You might want to hold off on evicting good tenants who caused no problems and previously paid their rent on time. That’s especially true if there’s no guarantee that you’ll quickly find replacements.

Even if you want to evict a tenant, you may not be able to right away. In areas with local eviction moratoria, you might be able to file eviction papers with the court, but it may take time for your case to get on a court docket. And even if it’s now legal to evict for nonpayment of rent, your local courts may be backlogged with many cases, tying you up for months.

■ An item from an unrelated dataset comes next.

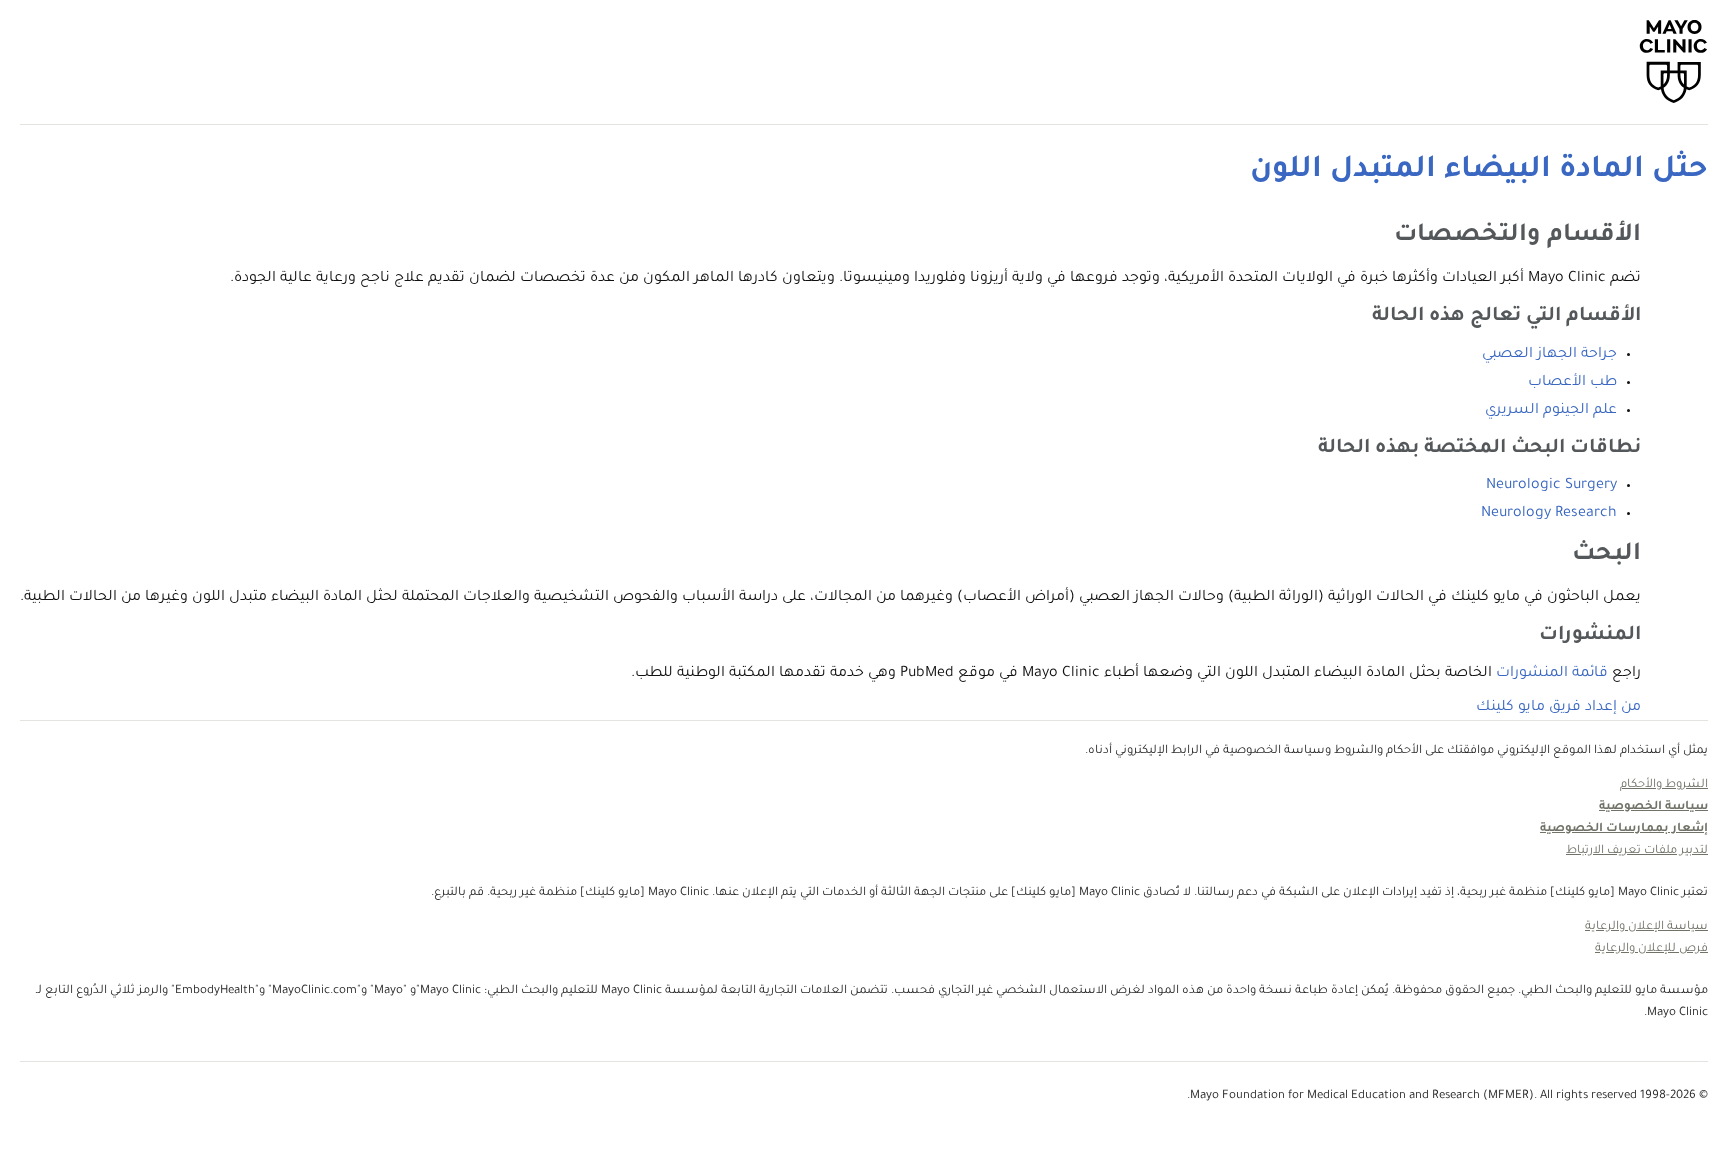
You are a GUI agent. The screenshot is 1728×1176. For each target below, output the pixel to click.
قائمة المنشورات (1552, 674)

If you’re not sure that you can or want to replace your tenants, contact them and discuss a mutually beneficial solution. If they lost income due to COVID, has their situation improved? Are they able to cover their current rent or at least some percentage of their current rent? What about their back rents?

You can be accommodating and understanding without being a pushover if you come to a mutual agreement with your tenants and a payment schedule they can afford. A rule of thumb that mortgage lenders often use is that housing costs are affordable if they don’t exceed one-third of the month’s gross (before tax) household income. If the tenant is getting tax-free income, this percentage can go up a bit.

Get your agreement in writing with your tenants; you can do this with an addendum to your lease. Specify dates and payment amounts and what will happen if the tenant breaches the agreement. If you can’t agree or the tenant breaches the contract, cash for keys is probably your best solution.


No one likes evictions, but sometimes they are necessary. If you work with your tenants in good faith to minimize the need for evictions and to control the damage of necessary evictions, that may be the best outcome you can engineer.

If you can hold on a few more months, the rent income will likely begin flowing again as vaccinations become available and the economy recovers.